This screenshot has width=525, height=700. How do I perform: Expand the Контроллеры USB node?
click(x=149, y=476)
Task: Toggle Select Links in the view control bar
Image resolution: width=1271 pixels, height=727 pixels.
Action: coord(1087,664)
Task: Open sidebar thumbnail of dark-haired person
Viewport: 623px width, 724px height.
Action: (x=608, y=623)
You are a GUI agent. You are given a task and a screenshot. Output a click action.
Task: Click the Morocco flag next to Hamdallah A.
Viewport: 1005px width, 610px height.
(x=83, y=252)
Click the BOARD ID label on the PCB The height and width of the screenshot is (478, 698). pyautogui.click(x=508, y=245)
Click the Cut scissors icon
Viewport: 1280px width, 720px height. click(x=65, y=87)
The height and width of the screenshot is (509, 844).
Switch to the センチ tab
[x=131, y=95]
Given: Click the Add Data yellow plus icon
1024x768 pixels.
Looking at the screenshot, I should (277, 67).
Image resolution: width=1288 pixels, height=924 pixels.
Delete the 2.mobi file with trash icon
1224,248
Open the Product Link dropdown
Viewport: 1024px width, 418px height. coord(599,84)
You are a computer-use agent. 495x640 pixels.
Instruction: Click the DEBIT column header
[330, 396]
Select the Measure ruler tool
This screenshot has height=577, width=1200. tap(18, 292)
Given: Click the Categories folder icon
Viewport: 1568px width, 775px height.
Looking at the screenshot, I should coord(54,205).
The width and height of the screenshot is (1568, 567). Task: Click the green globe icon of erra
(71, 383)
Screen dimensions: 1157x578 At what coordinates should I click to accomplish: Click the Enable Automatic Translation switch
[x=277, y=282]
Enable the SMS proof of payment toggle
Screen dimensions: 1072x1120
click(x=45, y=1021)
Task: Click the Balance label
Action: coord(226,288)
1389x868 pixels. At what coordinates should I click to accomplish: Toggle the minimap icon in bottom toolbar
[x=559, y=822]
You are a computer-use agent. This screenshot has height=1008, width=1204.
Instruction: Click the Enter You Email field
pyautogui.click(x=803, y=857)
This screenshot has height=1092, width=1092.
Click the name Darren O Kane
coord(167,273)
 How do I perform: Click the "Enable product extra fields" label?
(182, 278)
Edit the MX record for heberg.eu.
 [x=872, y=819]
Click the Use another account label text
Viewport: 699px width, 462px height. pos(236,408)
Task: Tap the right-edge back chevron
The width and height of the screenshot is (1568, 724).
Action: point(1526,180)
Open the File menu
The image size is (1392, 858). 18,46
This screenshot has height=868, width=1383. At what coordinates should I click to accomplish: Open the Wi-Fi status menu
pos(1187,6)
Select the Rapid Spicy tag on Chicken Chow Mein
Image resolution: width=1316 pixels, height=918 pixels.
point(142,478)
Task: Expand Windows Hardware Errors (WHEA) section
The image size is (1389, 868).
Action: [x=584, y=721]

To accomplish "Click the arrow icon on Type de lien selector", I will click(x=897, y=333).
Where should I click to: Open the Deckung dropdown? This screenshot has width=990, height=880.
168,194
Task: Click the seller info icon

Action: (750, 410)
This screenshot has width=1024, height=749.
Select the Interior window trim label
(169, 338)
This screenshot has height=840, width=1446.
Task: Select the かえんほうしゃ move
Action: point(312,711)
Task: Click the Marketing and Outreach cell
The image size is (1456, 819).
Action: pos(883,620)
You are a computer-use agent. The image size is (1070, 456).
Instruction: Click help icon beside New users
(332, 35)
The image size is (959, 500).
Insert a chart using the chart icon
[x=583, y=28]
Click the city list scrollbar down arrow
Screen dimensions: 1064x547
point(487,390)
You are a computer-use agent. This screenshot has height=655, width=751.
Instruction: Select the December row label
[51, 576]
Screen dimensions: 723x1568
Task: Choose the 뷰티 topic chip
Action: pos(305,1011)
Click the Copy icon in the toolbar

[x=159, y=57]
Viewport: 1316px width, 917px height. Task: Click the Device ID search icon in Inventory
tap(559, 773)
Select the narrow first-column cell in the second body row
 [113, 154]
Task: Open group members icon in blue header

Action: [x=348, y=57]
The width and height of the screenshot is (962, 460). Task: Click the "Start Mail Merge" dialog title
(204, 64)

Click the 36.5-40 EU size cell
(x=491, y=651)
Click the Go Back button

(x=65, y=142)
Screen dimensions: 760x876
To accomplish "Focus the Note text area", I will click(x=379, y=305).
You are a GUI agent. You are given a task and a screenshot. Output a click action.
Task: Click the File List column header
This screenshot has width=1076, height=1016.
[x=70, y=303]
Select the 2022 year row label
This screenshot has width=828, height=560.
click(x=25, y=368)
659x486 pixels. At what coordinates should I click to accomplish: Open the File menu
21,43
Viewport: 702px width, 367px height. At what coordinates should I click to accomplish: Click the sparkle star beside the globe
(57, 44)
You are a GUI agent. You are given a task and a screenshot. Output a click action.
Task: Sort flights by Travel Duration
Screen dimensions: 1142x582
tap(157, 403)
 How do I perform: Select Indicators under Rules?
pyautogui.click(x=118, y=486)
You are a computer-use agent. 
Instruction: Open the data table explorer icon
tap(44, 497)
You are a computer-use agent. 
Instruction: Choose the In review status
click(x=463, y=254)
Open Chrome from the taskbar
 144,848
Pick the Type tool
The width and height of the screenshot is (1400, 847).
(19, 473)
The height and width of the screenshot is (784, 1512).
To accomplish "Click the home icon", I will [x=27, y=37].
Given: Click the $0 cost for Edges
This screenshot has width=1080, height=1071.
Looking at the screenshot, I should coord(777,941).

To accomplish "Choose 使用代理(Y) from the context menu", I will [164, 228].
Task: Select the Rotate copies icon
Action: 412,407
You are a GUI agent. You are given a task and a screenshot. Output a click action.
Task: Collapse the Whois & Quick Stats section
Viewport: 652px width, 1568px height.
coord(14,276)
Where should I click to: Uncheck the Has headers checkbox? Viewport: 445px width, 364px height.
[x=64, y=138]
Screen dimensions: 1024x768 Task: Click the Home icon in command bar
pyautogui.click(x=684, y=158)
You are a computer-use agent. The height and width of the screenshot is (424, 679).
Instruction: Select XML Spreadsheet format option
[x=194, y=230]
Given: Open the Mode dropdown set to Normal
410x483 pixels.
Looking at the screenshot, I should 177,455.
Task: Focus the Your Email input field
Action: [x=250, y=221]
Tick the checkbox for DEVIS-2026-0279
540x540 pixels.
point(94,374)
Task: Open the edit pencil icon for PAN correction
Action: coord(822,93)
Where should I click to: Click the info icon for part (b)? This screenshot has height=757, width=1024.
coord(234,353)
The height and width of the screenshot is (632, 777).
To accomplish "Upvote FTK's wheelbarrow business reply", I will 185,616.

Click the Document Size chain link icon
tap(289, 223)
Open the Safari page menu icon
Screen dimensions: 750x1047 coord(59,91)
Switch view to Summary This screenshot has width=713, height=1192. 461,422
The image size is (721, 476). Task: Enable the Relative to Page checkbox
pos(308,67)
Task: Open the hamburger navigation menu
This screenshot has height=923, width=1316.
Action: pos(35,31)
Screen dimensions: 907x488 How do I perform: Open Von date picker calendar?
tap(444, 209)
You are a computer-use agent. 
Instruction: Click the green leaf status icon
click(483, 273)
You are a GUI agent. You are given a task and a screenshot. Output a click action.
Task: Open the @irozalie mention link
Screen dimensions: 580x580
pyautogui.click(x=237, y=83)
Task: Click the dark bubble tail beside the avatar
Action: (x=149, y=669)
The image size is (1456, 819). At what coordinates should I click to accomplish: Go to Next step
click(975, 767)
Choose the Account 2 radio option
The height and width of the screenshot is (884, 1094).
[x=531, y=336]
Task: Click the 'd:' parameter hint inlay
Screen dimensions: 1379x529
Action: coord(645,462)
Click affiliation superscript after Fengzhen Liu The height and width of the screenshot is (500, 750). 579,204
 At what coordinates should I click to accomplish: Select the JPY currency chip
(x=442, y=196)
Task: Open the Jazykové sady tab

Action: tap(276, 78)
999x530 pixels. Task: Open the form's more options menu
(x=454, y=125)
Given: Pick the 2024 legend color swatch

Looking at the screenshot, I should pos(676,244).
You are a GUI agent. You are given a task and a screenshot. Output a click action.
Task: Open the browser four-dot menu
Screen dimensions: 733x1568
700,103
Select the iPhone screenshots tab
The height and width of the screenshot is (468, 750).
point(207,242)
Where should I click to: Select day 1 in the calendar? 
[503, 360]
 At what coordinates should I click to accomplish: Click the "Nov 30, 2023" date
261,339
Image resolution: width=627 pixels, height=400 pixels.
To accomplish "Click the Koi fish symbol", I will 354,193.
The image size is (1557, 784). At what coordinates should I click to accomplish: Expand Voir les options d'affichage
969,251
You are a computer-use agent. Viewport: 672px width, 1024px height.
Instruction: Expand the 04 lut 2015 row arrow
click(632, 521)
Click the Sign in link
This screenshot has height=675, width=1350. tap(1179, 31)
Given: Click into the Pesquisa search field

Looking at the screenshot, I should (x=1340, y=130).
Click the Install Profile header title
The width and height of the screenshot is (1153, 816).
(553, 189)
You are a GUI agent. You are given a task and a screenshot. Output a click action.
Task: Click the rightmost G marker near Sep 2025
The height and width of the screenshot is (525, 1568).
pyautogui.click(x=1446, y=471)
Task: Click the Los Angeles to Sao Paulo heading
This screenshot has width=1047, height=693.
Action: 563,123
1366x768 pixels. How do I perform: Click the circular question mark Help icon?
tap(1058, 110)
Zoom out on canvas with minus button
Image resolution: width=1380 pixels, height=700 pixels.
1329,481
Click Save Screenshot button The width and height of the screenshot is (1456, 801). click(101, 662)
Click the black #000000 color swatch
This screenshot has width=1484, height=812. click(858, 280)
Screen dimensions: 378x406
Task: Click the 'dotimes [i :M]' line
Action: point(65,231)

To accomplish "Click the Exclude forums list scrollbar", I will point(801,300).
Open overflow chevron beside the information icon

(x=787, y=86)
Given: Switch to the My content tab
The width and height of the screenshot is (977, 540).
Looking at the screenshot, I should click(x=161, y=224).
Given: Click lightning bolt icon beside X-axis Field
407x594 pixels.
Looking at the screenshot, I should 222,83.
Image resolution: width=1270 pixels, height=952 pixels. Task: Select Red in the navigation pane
━━━
# [Exercise objective]
Your output is to be the lines of the listing, exact and complete, starting at the first and ending with the line that contains "Click the BOARD".

# [Solution for this problem]
This screenshot has width=525, height=700. How do I perform: Expand the Контроллеры USB node?
click(x=149, y=476)
Task: Toggle Select Links in the view control bar
Image resolution: width=1271 pixels, height=727 pixels.
Action: coord(1087,664)
Task: Open sidebar thumbnail of dark-haired person
Viewport: 623px width, 724px height.
Action: (x=608, y=623)
You are a GUI agent. You are given a task and a screenshot. Output a click action.
Task: Click the Morocco flag next to Hamdallah A.
Viewport: 1005px width, 610px height.
(x=83, y=252)
Click the BOARD ID label on the PCB The height and width of the screenshot is (478, 698). pyautogui.click(x=508, y=245)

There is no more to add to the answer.